Nella sua prima definizione del 1999, il digital divide era inteso come il divario tra coloro che
potevano accedere alle nuove tecnologie e chi non (visione basata sull’accesso).
L’espressione di digital divide si riferisce ad una costellazione di differenze di tipo sociale,
economico e tecnologico. Per cui oltre l’accesso, il divario si esprime in termini di
disuguaglianza legata all’individuo e al contesto come la qualità dei mezzi tecnici, la
disponibilità delle info, la capacità d’uso delle tecnologie.
Secondo i teorici delle disuguaglianze digitali, il divario digitale riguarda le diverse
capacità dei singoli di usare efficacemente i nuovi mezzi di informazione e
comunicazione, in particolare Internet. Acquistano quindi rilevanza le modalità
individuali di utilizzo di Internet e non il semplice accesso.
Il divario digitale si può considerare come un continuum lungo il quale ritroviamo da un
lato la mera esclusione dall’accesso, alla dotazione di strumenti di ultima generazione fino ad
arrivare ad un uso pieno e consapevole dei mezzi.
Ci sono 5 indicatori di disuguaglianza di uso:
1) qualità mezzi tecnici;
2) competenze digitali;
3) sostegno reti sociali;
4) autonomia di uso;
5) varietà di uso;
Come sappiamo, l’introduzione di Internet sostiene e privilegia chi occupa posizioni sociali
più elevate, favorendo le disparità, per cui si ipotizza la nascita di nuovi gap di conoscenza
specifici di Internet e un'élite di informazione.

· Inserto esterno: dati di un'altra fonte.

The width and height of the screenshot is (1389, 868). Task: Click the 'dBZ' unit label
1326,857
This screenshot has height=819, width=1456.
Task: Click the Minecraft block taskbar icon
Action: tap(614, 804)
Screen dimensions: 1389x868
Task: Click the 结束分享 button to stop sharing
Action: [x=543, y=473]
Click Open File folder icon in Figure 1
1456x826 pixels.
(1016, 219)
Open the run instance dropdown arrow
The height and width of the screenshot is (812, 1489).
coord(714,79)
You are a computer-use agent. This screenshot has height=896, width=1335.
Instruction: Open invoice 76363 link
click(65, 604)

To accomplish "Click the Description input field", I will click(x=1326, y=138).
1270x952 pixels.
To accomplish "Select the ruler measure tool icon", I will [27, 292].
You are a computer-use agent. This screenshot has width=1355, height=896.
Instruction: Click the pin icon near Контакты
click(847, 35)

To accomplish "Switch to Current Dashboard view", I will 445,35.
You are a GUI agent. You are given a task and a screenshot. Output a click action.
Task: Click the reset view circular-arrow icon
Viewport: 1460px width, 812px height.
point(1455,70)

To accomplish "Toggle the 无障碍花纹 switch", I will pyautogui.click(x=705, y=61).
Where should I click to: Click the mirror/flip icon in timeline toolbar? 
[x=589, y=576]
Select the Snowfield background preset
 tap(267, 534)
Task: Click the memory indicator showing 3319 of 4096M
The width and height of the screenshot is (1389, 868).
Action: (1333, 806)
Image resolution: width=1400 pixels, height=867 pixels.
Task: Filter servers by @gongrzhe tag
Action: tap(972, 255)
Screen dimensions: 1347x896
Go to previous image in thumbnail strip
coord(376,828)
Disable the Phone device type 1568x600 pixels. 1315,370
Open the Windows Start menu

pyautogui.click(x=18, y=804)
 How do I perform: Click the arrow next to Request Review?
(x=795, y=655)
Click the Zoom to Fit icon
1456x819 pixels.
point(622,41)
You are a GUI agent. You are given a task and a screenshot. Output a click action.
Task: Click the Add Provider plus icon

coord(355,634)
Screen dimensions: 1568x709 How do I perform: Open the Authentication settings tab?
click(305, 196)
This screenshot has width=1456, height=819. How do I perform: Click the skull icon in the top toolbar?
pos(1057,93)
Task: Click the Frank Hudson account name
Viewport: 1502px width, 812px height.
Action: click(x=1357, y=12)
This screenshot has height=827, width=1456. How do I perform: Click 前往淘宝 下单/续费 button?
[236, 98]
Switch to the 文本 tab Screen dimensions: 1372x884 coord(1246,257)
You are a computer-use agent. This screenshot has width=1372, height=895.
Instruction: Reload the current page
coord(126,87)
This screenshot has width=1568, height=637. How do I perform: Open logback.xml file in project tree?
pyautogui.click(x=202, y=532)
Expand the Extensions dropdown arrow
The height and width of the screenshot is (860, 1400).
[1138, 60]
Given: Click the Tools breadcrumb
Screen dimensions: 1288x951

In questa élite gli individui con posizione privilegiata sono i primi a prendere consapevolezza
dei vantaggi di Internet, sono i primi a sostenere dei costi, hanno un bagaglio educativo e
culturale tale che elaborano le informazioni in modo efficace ed ottengono un ritorno
maggiore in termini di conoscenza.
I due punti di vista sul divario digitale sono il divario globale in cui l’ottica è macro sociale
e ci si sofferma appunto sulle diseguaglianze nell’accesso alla rete tra le aree geografiche tra i
diversi paesi; E il divario sociale che applica un aspetto micro-sociale che pone attenzione
alle disuguaglianze nell’accesso e uso di Internet, tra individui e famiglie, all’interno di
diversi contesti istituzionali.
Il divario digitale si ricollega molto allo sviluppo economico e ai livelli di ricchezza di un
paese, ossia si associa all’utilizzo di Internet.
I fattori istituzionali che influenzano la diffusione di Internet sono di contesto
(regolazione mercati/Internet e disponibilità di infrastrutture di rete), culturali (livelli di
istruzione, capitale umano, atteggiamento vs tecnologie, precedenti storici nella diffusione
dei media) ed economici (costo accesso alla rete, investimenti). Infatti collegato a
quest’ultimo i paesi con livelli più alti di accesso hanno un profilo formato da buon
investimenti nel settore educativo e digitale. I soggetti di tali paesi possono quindi accedere
alla rete, anche grazie alla presenza di host con un’ottima connettività, a costi di connessione
bassi, pur avendo un buon reddito.
Mentre il divario globale tende a ridursi sia tra aree sviluppate che non, al contrario del
divario sociale.
Si tende quindi alla formazione di una élite dell’informazione, ad una riduzione
progressiva delle disuguaglianze globali e alla crescita di quelle sociali.